Ohio Gov. John Kasich is being spiteful by boycotting the Republican National Convention this week, New York Republican Rep. Pete King said Monday, telling Fox News' Brian Kilmeade that the governor owes his party at least that much respect.
"I don't know why John is doing that, I think he is wrong," King told the "Kilmeade & Friends"
radio program. "He owes it to the Republican Party, a lot of it looks like personal spite because John Kasich lost."
And as the governor of Ohio, Kasich could have still made a formal speech without endorsing presumptive nominee Donald Trump.
"But come in, welcome the party," said King. "This is the party that elected him to office, Congress many times, elected him as governor. At the very least you owe them the respect to come in and welcome everybody.”
King, who called into the Kilmeade show, appeared live on Fox News' "Outnumbered"
program a short time later, where he voiced concerns about violence occurring at the convention.
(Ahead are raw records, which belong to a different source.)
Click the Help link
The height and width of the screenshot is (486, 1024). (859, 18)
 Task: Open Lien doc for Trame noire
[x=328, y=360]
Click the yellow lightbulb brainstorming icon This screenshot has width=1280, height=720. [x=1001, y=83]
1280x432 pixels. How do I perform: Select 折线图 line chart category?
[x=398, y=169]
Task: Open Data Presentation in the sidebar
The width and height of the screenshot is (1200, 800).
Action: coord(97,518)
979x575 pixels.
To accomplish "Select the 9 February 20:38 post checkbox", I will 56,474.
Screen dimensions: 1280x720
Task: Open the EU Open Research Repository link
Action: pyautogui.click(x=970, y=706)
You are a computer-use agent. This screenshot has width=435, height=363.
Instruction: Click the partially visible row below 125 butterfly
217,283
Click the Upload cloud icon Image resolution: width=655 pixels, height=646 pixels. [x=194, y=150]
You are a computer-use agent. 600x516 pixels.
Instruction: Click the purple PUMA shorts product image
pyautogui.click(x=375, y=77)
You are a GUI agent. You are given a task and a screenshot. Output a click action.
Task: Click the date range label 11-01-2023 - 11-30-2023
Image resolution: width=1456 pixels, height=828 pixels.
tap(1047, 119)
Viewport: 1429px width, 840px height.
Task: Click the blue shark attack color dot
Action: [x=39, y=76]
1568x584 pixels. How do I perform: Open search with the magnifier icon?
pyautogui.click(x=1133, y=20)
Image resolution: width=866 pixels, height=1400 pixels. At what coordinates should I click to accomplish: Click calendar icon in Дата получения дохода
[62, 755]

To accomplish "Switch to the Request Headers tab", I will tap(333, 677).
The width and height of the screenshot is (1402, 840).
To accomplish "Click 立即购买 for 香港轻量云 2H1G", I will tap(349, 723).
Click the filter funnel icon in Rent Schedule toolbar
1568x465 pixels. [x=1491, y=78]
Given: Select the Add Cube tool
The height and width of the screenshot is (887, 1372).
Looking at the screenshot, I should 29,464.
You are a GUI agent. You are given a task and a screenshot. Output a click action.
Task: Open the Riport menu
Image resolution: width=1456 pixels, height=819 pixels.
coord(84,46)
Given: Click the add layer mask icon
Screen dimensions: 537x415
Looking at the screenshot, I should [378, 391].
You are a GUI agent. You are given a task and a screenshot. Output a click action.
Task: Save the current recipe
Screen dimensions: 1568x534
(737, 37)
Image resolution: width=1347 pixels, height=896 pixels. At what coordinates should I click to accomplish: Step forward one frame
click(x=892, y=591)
"I've been talking to the director of the Secret Service, FBI, Homeland Security, cops on the street," said King. "They are very concerned because even before yesterday's shootings [in Baton Rouge], you had the Moveon.org people, the people disrupting Trump's rallies, then you have people on the right, disrupting military funerals, then you have the New Black Panther Party put out an alert, for their people to come with guns, and now after the shootings yesterday, all this has the risk of disturbance."
And with that, a terrorist could "work his way way in, because with all the confusing going on, a person with a body bomb could be a disaster," said King. "I'm not trying to scare people, but that's what's facing security forces today."
King also had strong words against President Barack Obama and the Black Lives Matter movement.
"My father was in the New York Police Department for 30 years, and I think the president was wrong here," said King about Obama's speech on Sunday after the Baton Rouge police shootings. "This is not an equivalency."
And the Black Lives Matter movement's genesis was "a phony case in Ferguson, Missouri," said King. "Michael Brown was a criminal. He was a thug. First he beat up a convenience store guy, twice he made runs at the police to try to kill them, and yet for four months the national media glorified him as a martyr ... then you have Hillary Clinton going out and visiting Michael Brown's mother as if he's some civil rights martyr."